Kelompok ini bisa juga adalah suatu teknokrasi yang berkemampuan tinggi atau
bisa juga kelompok yang terpencar-pencar, yang lebih anonim (misalnya seni
perabotan, konveksi kelas menengah-bawah).
Di
dalam langue-langue tersebut
mengalami determinasi yang dilakukan oleh kolektifitas dengan cara: pertama ketika muncul beberapa kebutuhan
baru, yang mengikuti perkembangan masyarakat (misalnya, orang afrika memakai
pakian Eropa di Negaranya sendiri jaman sekarang, atau lahirnya protokol
makanan cepat saji dalam masyarakat industri dan urban). Kedua ketika beberapa imperatif ekonomi mendeterminasi lenyapnya
atau muncul digunakannya bahan-bahan tertentu (kain buatan pabrik). Ketiga ketika ideologi yang membatasi
penemuan bentuk-bentuk baru, yang mengekang penemuan itu dengan tabu-tabu dan
memperketat batas-batas dari apa yang normal.
Persoalan kedua atas pengertian Langue/Parole adalah tentang hubungan
antara “volume” yang bisa muncul antara “langue-langue” dan “parole-parole”. Dalam langage, ada suatu
disproporsi antara langue berupa
aturan yang terbatas dan ditaati oleh parole,
namun dalam praktiknya parole
memiliki jumlah yang tidak terbatas.
Sehingga menghadirkan suatu perbedaan volume yang besar, sebab dalam
“forma-forma kuliner, modalitas-modalitas dan kombinasi-kombinasi eksekusinya
tetap berjumlah besar.
Seperti dalam sistem-sistem mobil dan
perabotan, luasnya variasi-variasi kombinatoris dan asosiasi-asosiasi bebas,
batas antara model dan “eksekusi”-nya sangatlah tipis/kecil jumlahnya, keduanya
adalah sistem-sistem yang didalamnya “parole”

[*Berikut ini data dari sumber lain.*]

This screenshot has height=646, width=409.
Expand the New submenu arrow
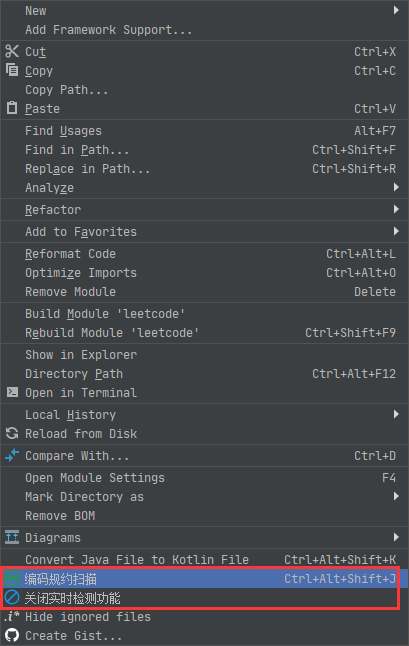tap(396, 10)
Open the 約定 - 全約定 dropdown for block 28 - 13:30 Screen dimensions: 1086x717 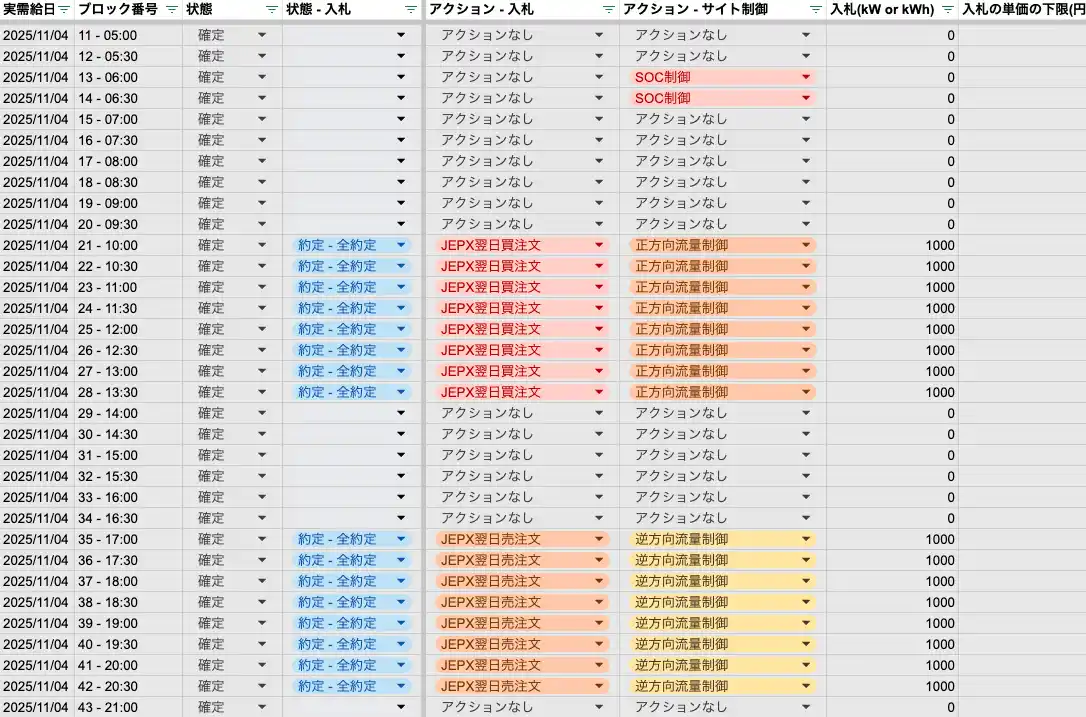click(401, 392)
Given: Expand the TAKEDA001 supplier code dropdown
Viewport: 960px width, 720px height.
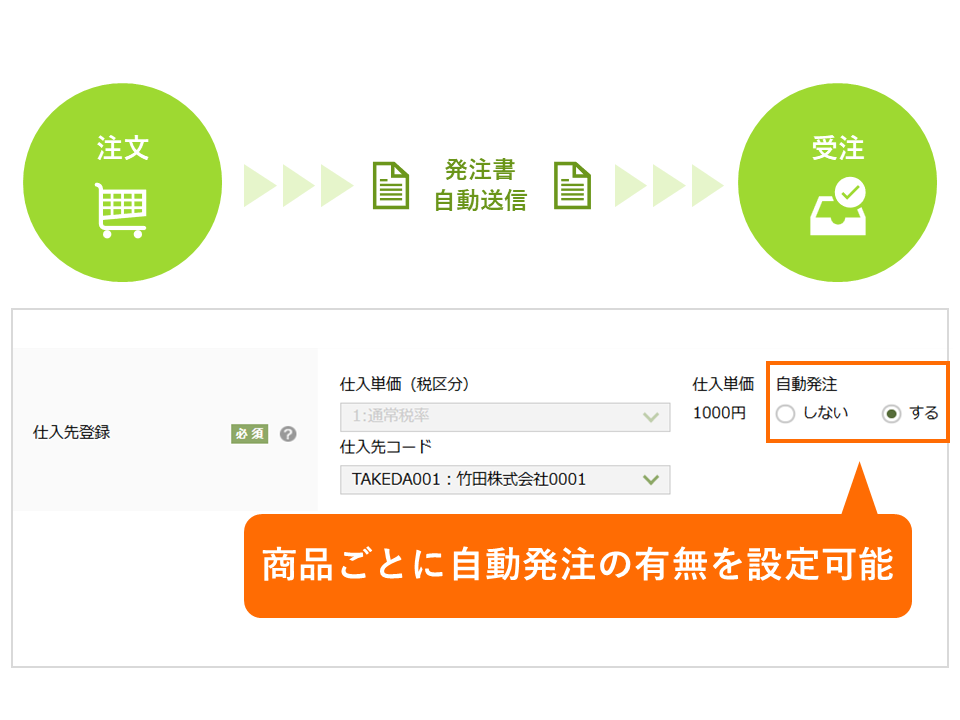Looking at the screenshot, I should point(505,480).

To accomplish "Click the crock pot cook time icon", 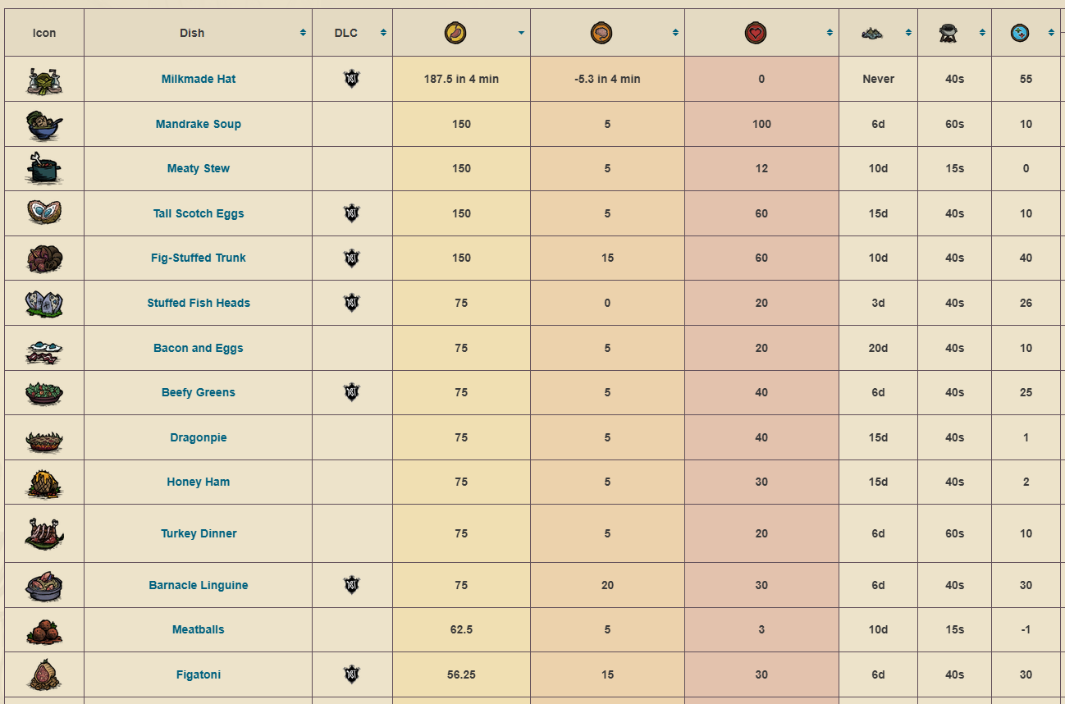I will (x=949, y=33).
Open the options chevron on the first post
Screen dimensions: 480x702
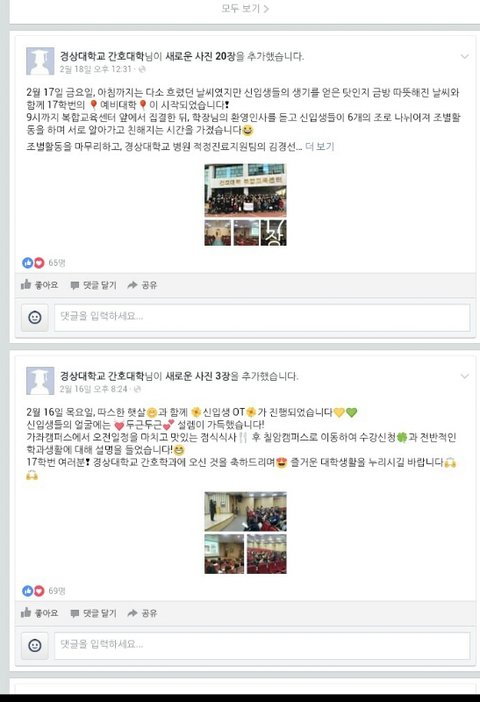[464, 56]
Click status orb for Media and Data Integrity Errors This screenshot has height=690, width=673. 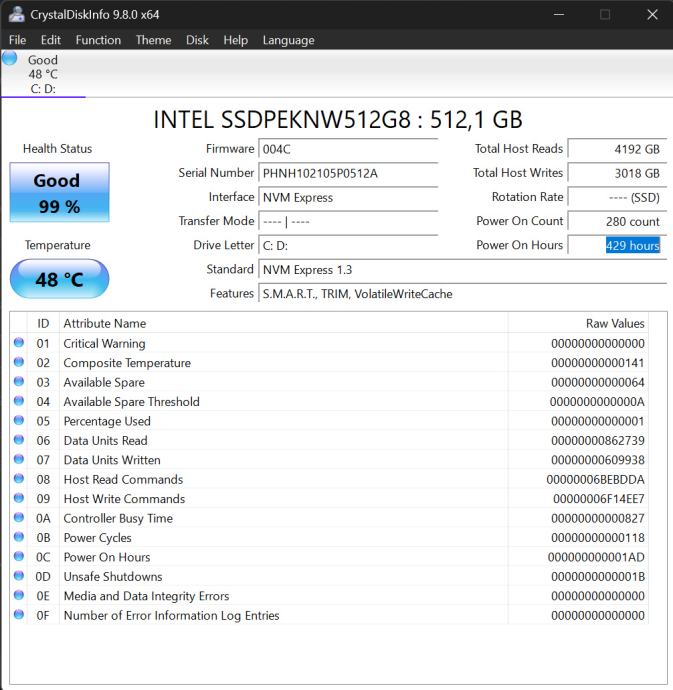pos(19,596)
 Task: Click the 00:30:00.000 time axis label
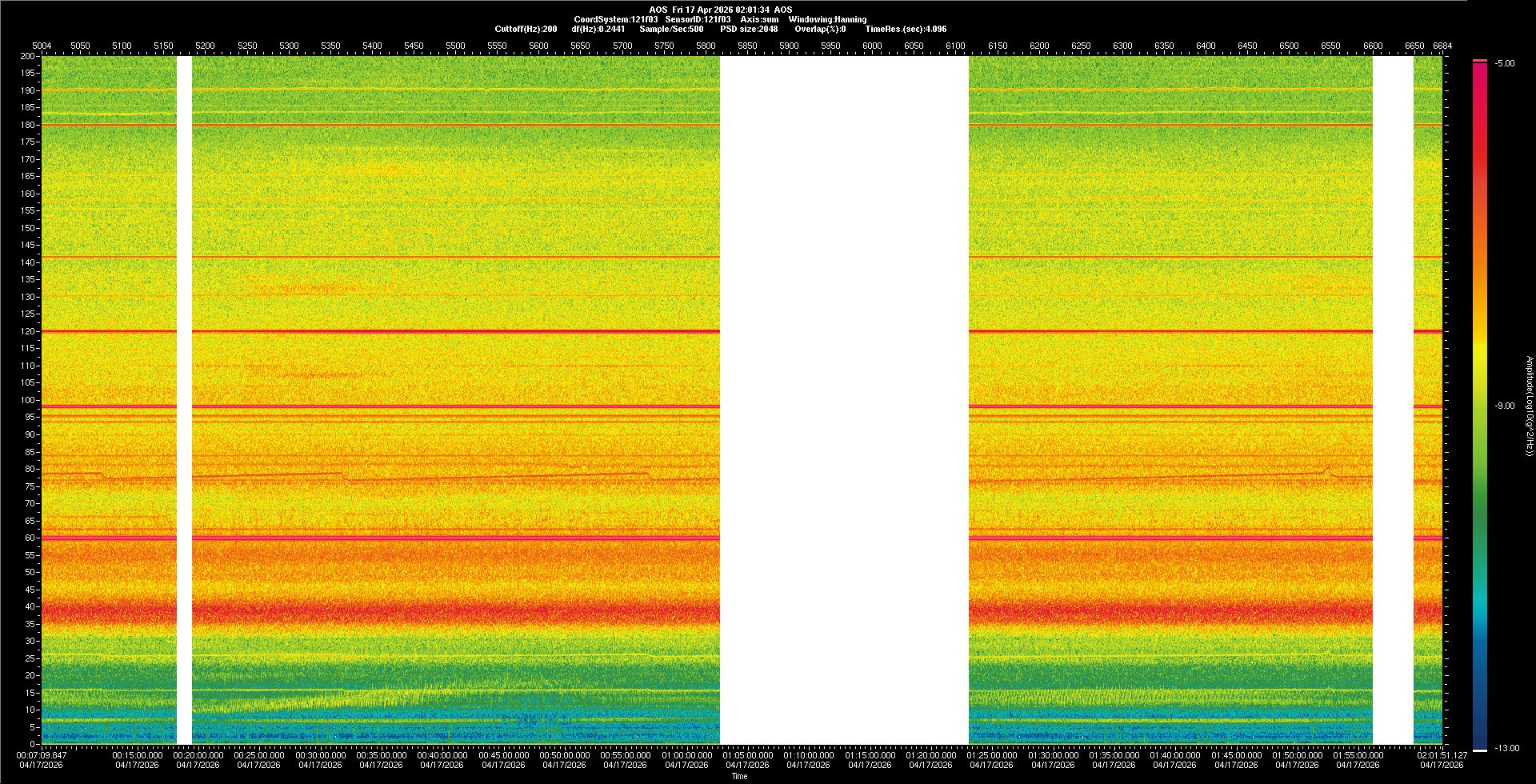point(320,755)
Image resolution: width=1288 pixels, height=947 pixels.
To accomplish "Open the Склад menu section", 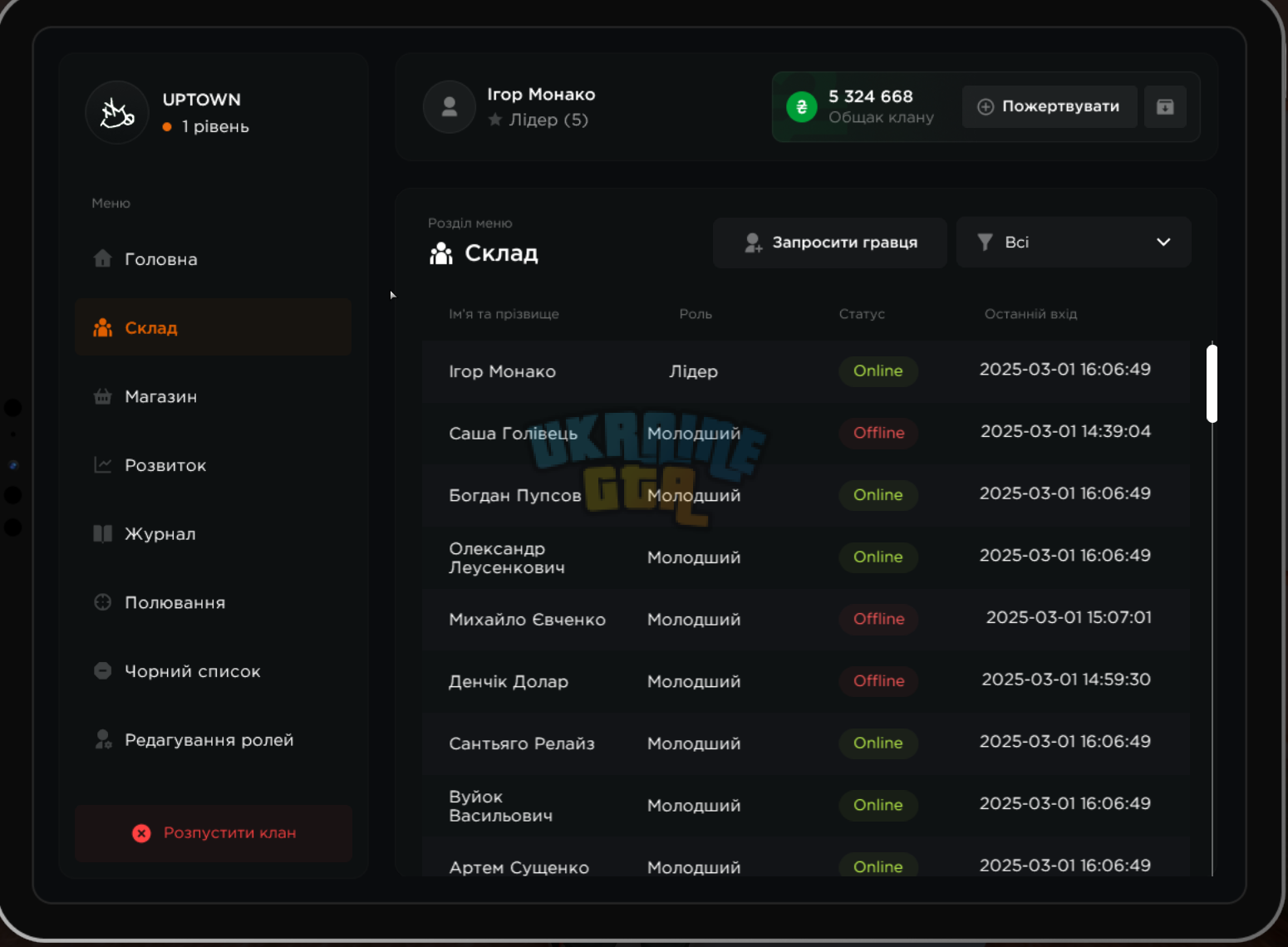I will (x=213, y=327).
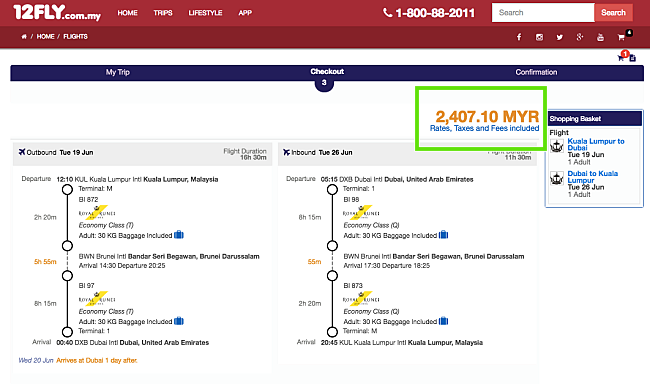Open the APP menu item
Image resolution: width=650 pixels, height=384 pixels.
pyautogui.click(x=245, y=13)
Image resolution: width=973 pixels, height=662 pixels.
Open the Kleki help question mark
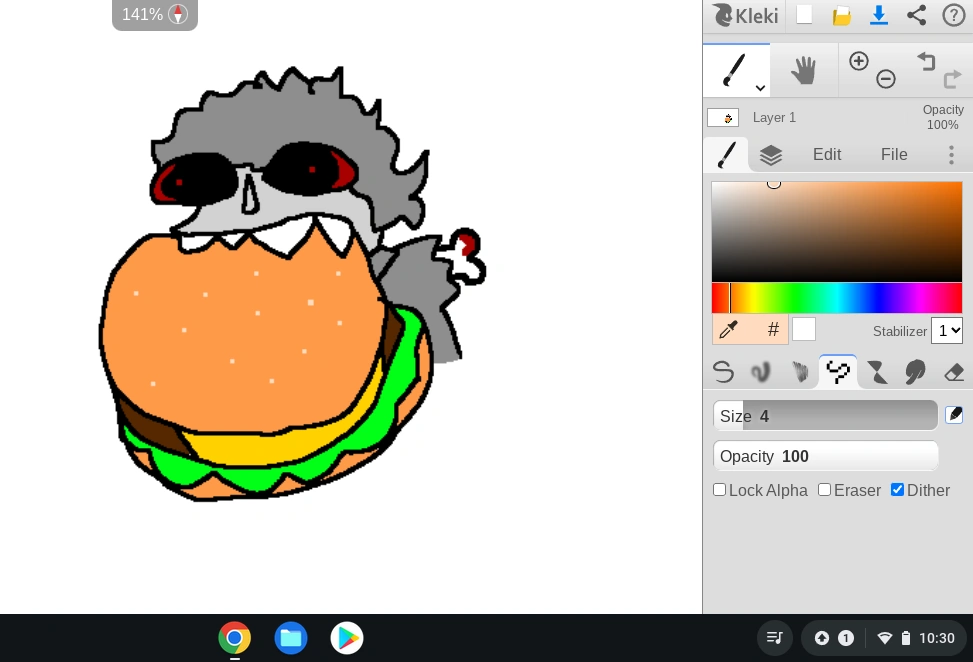click(952, 15)
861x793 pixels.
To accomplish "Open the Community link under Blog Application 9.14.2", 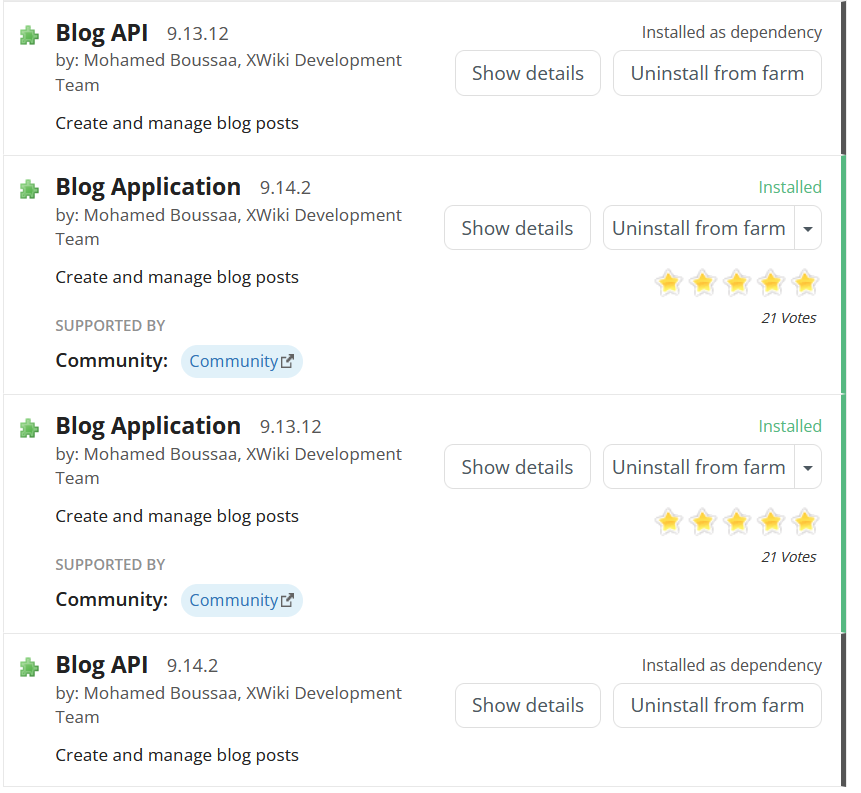I will tap(242, 361).
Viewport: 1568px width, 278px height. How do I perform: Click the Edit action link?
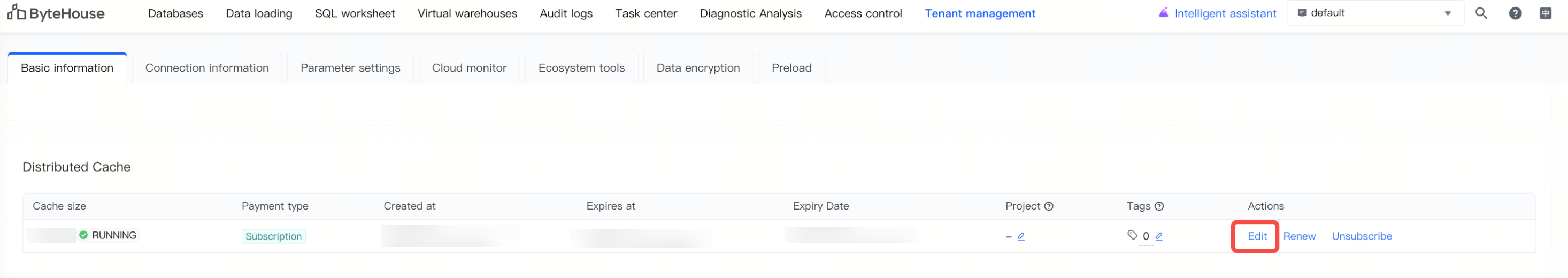coord(1256,236)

menjadi sangat miskin. Parole-nya
hampir tidak ada, sehingga bisa dikatakan bahwa secara paradoksal ini adalah
suatu langue yang tanpa parole.
Memang ada langue-langue tanpa
parole atau yang parole-nya sangat sedikit, maka tidak dapat dicegah bahwa harus
merevisi teori Saussurian yang menuntut bahwa langue hanyalah suatu sistem diferensi-diferensi (yang karena
sepenuhnya “negative” maka tidak bisa
disentuh di luar parole), dan
harus melengkapi pasangan Langue/Parole dengan elemen ketiga, yang
pada mulanya sudah bersignifikasi baik berupa materi maupun substansi dan
menjadi support (yang harus ada) bagi
sigfinikasi.
Dengan demikian mendapati tiga wilayah (dan
bukan dua) dalam semua sistem semiologis (non-linguistis) yaitu : materi,
langue dan penggunaannya. Tiga wilayah ini memungkinkan menjelaskan beberapa
system yang hadir tanpa “eksekusi”, sebab elemen pertamanya memastikan
materialitas langue-nya. Jika dalam
system itu, “langue”-nya membutuhkan
“materi” (dan tidak lagi memerlukan “parole”),
maka itu adalah karena system-sistem itu secara general memiliki asal usul yang
utiliter (bukan bersignifikasi), dan ini kebalikan dari langage manusia.
KESIMPULAN
Roland Barthes memakai teori linguistik modern
yang dikembangkan oleh Ferdinand de Saussure dan menguraikan perkembangan dari
teori tersebut dengan menguraikan beberapa perubahan dari langue dan parole melalui
pemikiran Hjemslev dan Jacobson. Barthes mengembangkan teori tentang langue dan parole tidak semata-mata hanya di dalam kajian bahasa tetapi juga
kajian masyarakat: antropologi dan sosiologi. Dalam hal ini, Barthes memakai
penjelasan Marleau-Ponty dan C. Levi-Strauss. Barthes melihat bahwa, dalam
perkembangannya, langue menentukan parole (dalam perspektif semiologi) dan
bila ada perubahan dari langue ke
dalam parole, perubahan tersebut
tidak bisa dilakukan secara radikal, sebagaimana hal itu dikemukakan dalam
contoh kasus mobil dan mode. Di tambahkan pula, menurut Barthes, kita masih
memiliki ruang kreatif melalui parole
(pengembangan lebih jauh dari yang telah dikembangkan Saussure).
REFERENSI
De Saussure, Ferdinand. 1986. Course in General Lingustics. Translated
by: Roy Harris. Illinois: Open Court.
De Saussure, Ferdinand. 1988. Pengantar
Linguistik Umum. Diterjemahkan oleh Rahayu S. Hidayat. Yogyakarta: Gadjah
Mada University Press.
Barthes, Roland. 1968. Elements of Semiology. Translated by: Annette Lavers and Colin
Smith. New York: Hill and Wang.
Barthes, Roland. 2007. Petualangan Semiologi. Diterjemahkan oleh: Stephanus Aswar
Herwinarko. Yogyakarta: Pustaka Pelajar.
Gordon, W. Terrence. 2002. Saussure untuk Pemula. Yogyakarta: Penerbit Kanisius.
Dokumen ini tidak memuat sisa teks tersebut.